Malgré les inquiétudes liées aux défis économiques actuels et futurs, les entreprises ont décidé d’accorder la compensation complète du renchérissement (Fr. 65.-) à partir du 1er janvier 2025, marquant ainsi leur engagement à soutenir leurs collaborateurs face à l’inflation et à la hausse du coût de la vie.

Selon vos informations, est-ce que les métiers de l’horlogerie et des microtechniques attirent toujours autant les jeunes suisses ?

Oui, ces métiers continuent d’attirer les jeunes. Cependant, leur promotion reste un enjeu central pour la branche. Comme dans d’autres secteurs, nous devons redoubler d’efforts pour les valoriser, car l’intérêt des jeunes s’oriente de plus en plus vers des domaines tels que le commerce, la santé, le social ou encore l’informatique, au détriment des professions plus manuelles.

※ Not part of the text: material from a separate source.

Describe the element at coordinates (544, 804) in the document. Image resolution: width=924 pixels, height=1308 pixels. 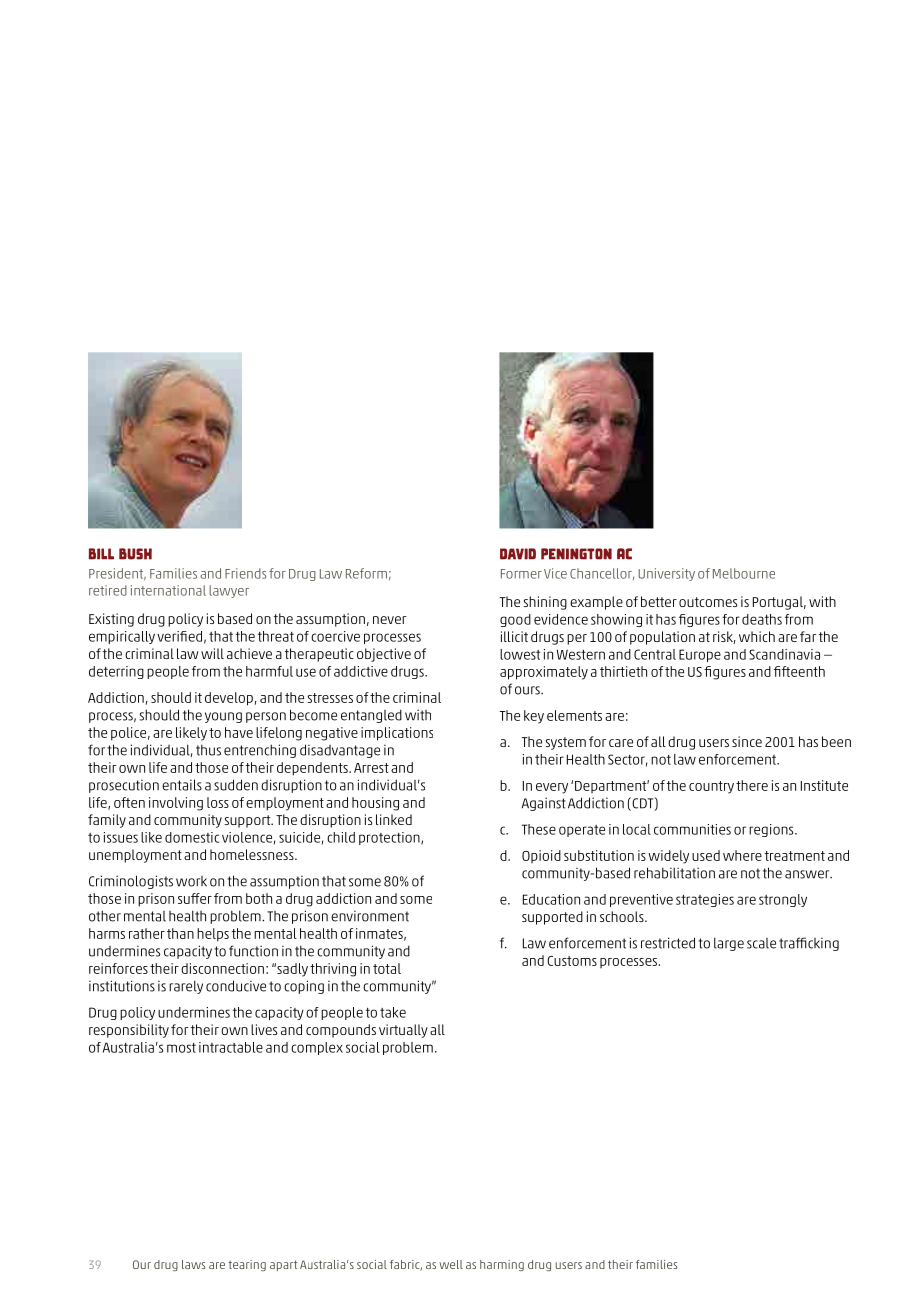
I see `Against` at that location.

Est-ce que le nouveau Brevet fédéral de Responsable d’atelier dans les domaines de l’horlogerie est un succès ? A qui s’adresse-t-il en priorité ?

Il est encore un peu tôt pour parler de succès, car cette nouvelle formation a débuté seulement cet été dans deux écoles romandes : le CEFF à St-Imier et l’Ifage à Genève. Une session en langue allemande devrait également démarrer à Granges en 2025.

Ce brevet fédéral a été conçu à la demande des entreprises, avec un contenu spécialement adapté aux spécificités de l’industrie. Il s’adresse en priorité aux collaborateurs expérimentés souhaitant évoluer vers des fonctions de gestion d’atelier ou de coordination dans le secteur.

Y a-t-il encore des offres d’emploi qui ne sont pas satisfaites dans certains métiers de l’horlogerie, avec des profils très rares et très recherchés ?

Dans la conjoncture actuelle, les préoccupations des entreprises se concentrent davantage sur d’autres priorités. Cependant, il est évident que les profils très spécialisés suscitent toujours un fort intérêt de la part des employeurs.

Quels sont les prochains challenges importants de la Convention patronale ?

Les défis sont nombreux au regard des missions dont notre faîtière a la responsabilité.

Tout d’abord, il s’agit de continuer à défendre les intérêts de la branche en garantissant des conditions-cadres optimales, tout en préservant la paix sociale et un dialogue constructif avec nos partenaires sociaux.

Ensuite, il est essentiel de soutenir nos entreprises en leur proposant des outils modernes et adaptés, afin de les accompagner face aux nombreux défis, notamment en matière de santé physique et psychique des collaborateurs.

Un autre enjeu majeur est de poursuivre le développement des formations en les adaptant aux besoins évolutifs de la branche, pour garantir l’excellence et la compétitivité de notre secteur.

Enfin, nous devons renforcer l’attractivité de nos métiers auprès des jeunes, en modernisant leur image et en valorisant les opportunités qu’ils offrent.